Bildiğimiz kadarıyla tabiatta bazı sürülerin yılın bazı dönemlerinde diğer günlerden farklı durumları olur, çok huysuzlaşırlar, kimseyi belirli bir mesafeden fazla yanlarına yaklaştırmazlar, her zamankinden farklı ve garip sesler çıkarırlar. Nasıl bir tavır göstereceklerini tahmin edemediğiniz için haklı olarak tehlikeli bulursunuz.

Bir kısmı kızanlık döneminde, bir kısmı yavrularını yetiştirme mevsiminde, bazıları da avlanma zamanlarında bu şekilde azarlar.

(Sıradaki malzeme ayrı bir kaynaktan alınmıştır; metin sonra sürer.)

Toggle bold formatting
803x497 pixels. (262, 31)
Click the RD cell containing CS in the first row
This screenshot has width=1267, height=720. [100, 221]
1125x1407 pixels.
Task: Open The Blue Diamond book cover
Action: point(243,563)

Bana mı öyle geliyor, putperestleri hiç bu kadar azgın görmemiştim. Siz de fark ediyor musunuz? Şu günlerde nereye baksak onların azgınlık ve serkeşlikleriyle karşılaşıyoruz. Ne yapacaklarını kestiremiyorsunuz, hangi sözden nasıl bir anlam çıkaracaklarını, bulundukları topluluk içinde nasıl bir çıkış yapacaklarını hiç mi hiç bilemiyorsunuz. Saldırganlıklarından hiç emin olamıyorsunuz.

Tevhid tarihine baktığımızda geçmişteki putperest müşriklerin de böyle azgınlık dönemlerinin olduğunu görüyoruz.

Özellikle putlarına dokunulduğu zamanlarda, daha doğrusu putlarının hiç bir şey olmadığının ortaya çıktığı, foyalarının döküldüğü zamanlarda putlarına her zamankinden daha fazla sarıldıklarını görüyoruz.

Nuh Aleyhisselam’ın gece gündüz, gizliden ve açıktan yıllarca süren davetine putperest kavmi direndikçe direndi; “Dediler ki, sakın ilahlarınızdan vaz geçmeyin; Ved’den, Süva’dan, Yeğus’dan, Ye’uk ve Nesr’den asla vaz geçmeyin!” (Nuh/23)

Mekke müşrikleri de Rasûlullah’ı yadırgamışlar; demek bunca ilahları bir tek ilaha indirmiş ha, gerçekten şaşılacak şey demişlerdi.

“Onların ileri gelenleri harekete geçip şöyle dediler; yürüyün, ilahlarınıza bağlılıkta sebat gösterin. Sizden istenen budur!”(Sad 5,6)

Geçmiş tarihten öğrendiğimiz bir şey var ki; putperestlerin bu şekildeki azma dönemleri onların ya helâk olmasıyla sonuçlanmıştır ya da Tevhid ehli karşısındaki mağlubiyetleriyle bitmiştir.

Bizim bu azgınları nasıl bir akıbet bekliyor? Bilemeyiz. Rabbimizin bizden beklediği Tevhid davasını tebliğe devam etmemizdir.